On March 28, The Bitter Southerner released Issue No. 5 of its print magazine, celebrating 10 years of sharing the true stories of the American south.
The Bitter Southerner started in 2013 and is now based in Athens. Today, the company has a bi-annual print magazine, the “BATCH” podcast, sells apparel and other goods in its general store, and has a publishing arm called BS Publishing – all while publishing weekly stories online that tackle the south in all of its complexity.
“As we’re able to expose our stories to broader audiences, we’re able to help fulfill our mission, which is to continue to push against the typical stereotypes of the south,” said Eric NeSmith, publisher and partner at The Bitter Southerner. “We want to celebrate the many good things that people are doing in our region. We also want to face those hard truths head on. We push to do that every week through stories.”
Roughly seven years ago, NeSmith’s wife shared a story with him about “Cancer Alley,” an 85-mile stretch between Baton Rouge and New Orleans where residents are at an abnormally high risk of cancer. The story was in The Bitter Southerner. Barely a week later, NeSmith had a meeting set up with the publication.
With a background in community journalism, the story itself appealed to NeSmith’s sensibilities. But he found the business’s economic model, which generates funds through membership and selling merchandise online instead of through ads, equally intriguing.
“The model of the publication really intrigued me,” he said. “One of the things that I’ve really enjoyed is that we’ve been able to power all of our storytelling through ecommerce and the support of our members.”
The fifth issue – or the Birthday Issue, if you will – features queer New Orleans-based rapper Big Freedia on its cover. The issue features a conversation between novelist Maurice Carlos Ruffin and Big Freedia about growing up in New Orleans, acceptance, loss, and reconciliation.
“Having someone like Big Freedia on our cover is just so very exciting for us, and all that she embodies in her work and in what she’s able to accomplish,” NeSmith said.
Other stories in the Birthday Issue include “A Letter from Home” from author and National Humanities Medal recipient Ann Patchett, an essay from Farhan Mustafa about the universality of the noodle, and a list of banned books to check out from the likes of Imani Perry, Joy Oladokun, Kiese Laymon, and Kishi Bashi.
“We like to have an element of surprise,” NeSmith said. “We want to allow people to read something that’s unexpected.”
After 10 years of work, what’s next for The Bitter Southerner? “We’re never short on ideas,” NeSmith said. After introducing the physical magazine in 2021 and the podcast in 2022, there’s still more to look forward to. This year, you can expect to see the publication of two new anthologies, one a collection of food-based stories from the past decade and one a photo anthology called “No Place Like Home.” And, of course, more complex and regional stories about the South.

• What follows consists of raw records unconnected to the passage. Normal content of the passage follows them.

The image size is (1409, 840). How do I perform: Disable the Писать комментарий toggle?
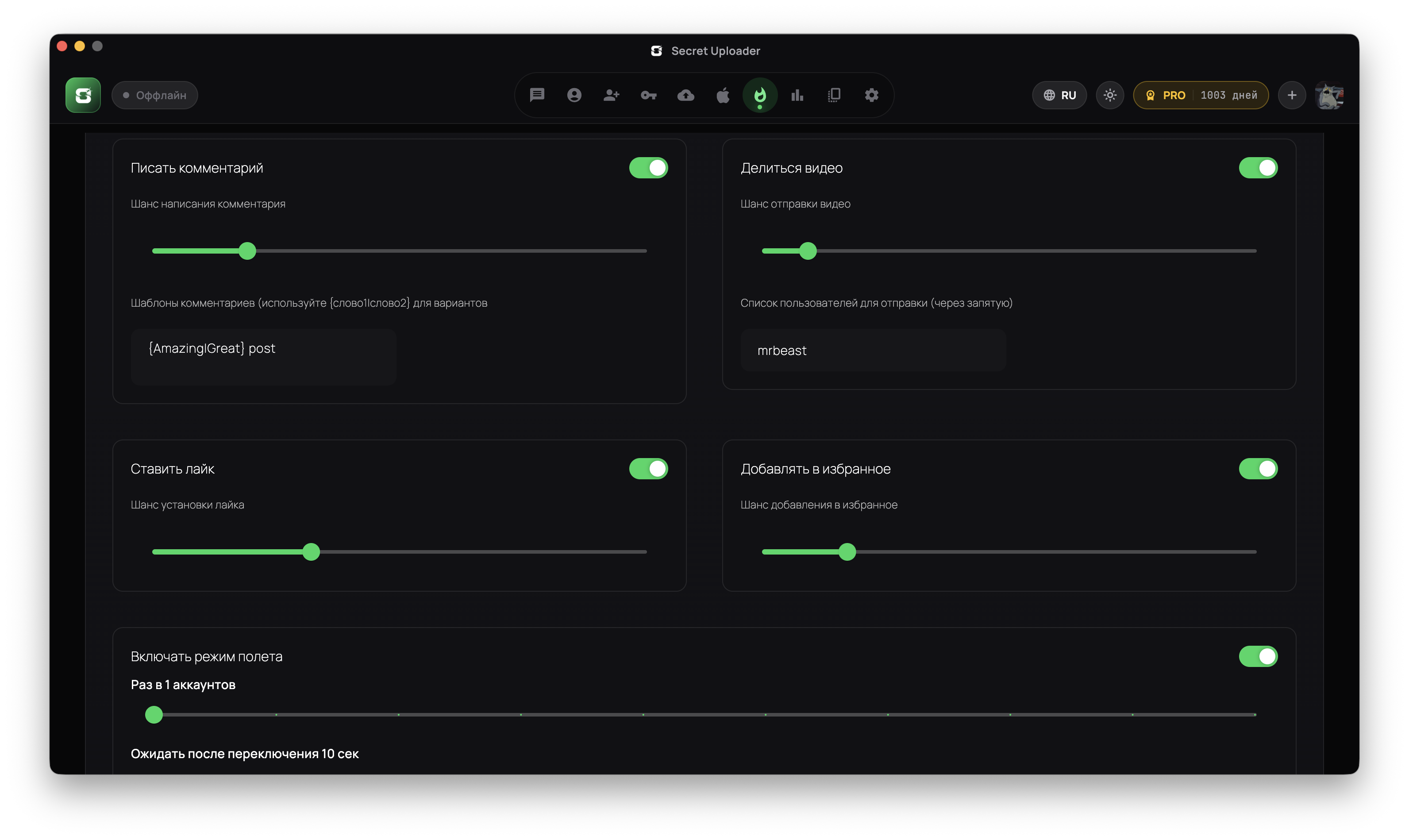click(648, 168)
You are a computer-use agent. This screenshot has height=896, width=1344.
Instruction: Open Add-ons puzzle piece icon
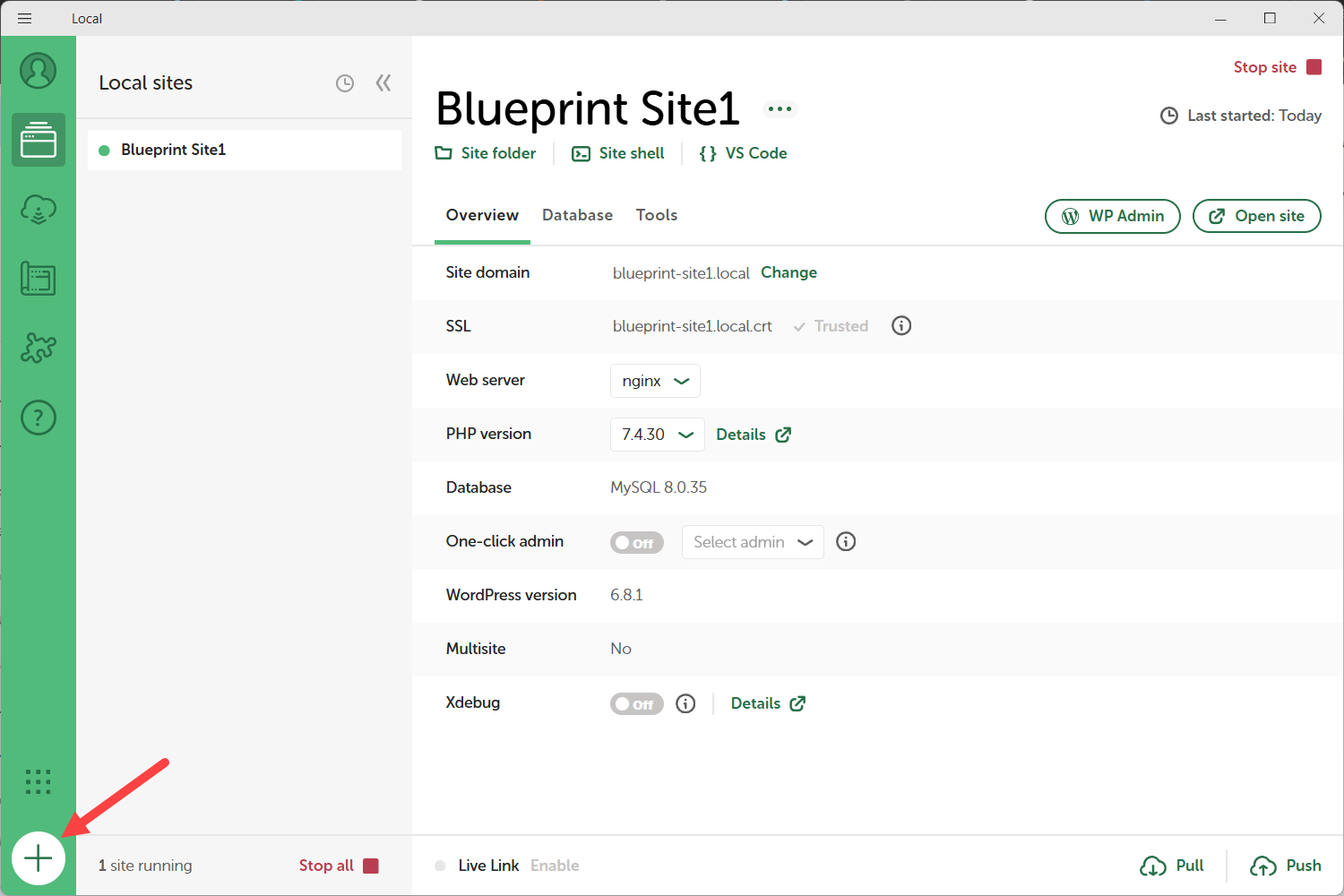[x=39, y=348]
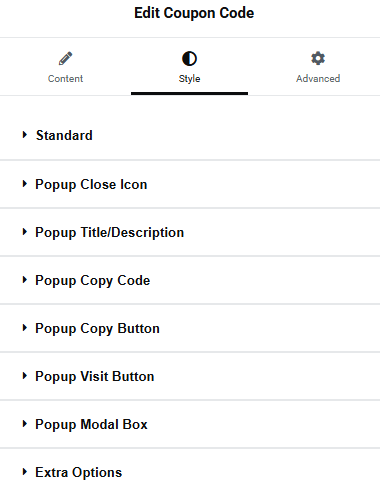Click the Edit Coupon Code panel title
Viewport: 380px width, 502px height.
(x=194, y=13)
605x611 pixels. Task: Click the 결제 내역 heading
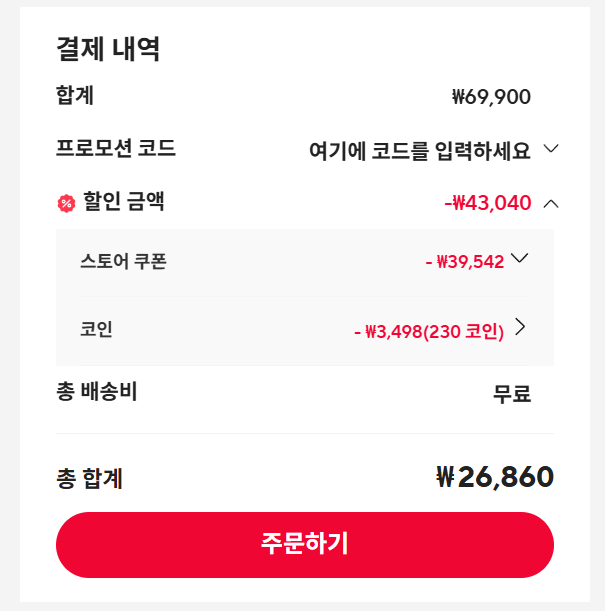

“When I was at a community newspaper, I always said that a good community newspaper is a reflection of a community talking to itself. We apply a lot of that same concept to what we do here,” NeSmith said. “We built a community, and that community is able to talk back and forth with each other. Then we’re able to try and move things forward.”
Correction: this article has been updated to reflect that The Bitter Southerner is now based in Athens but was not founded there.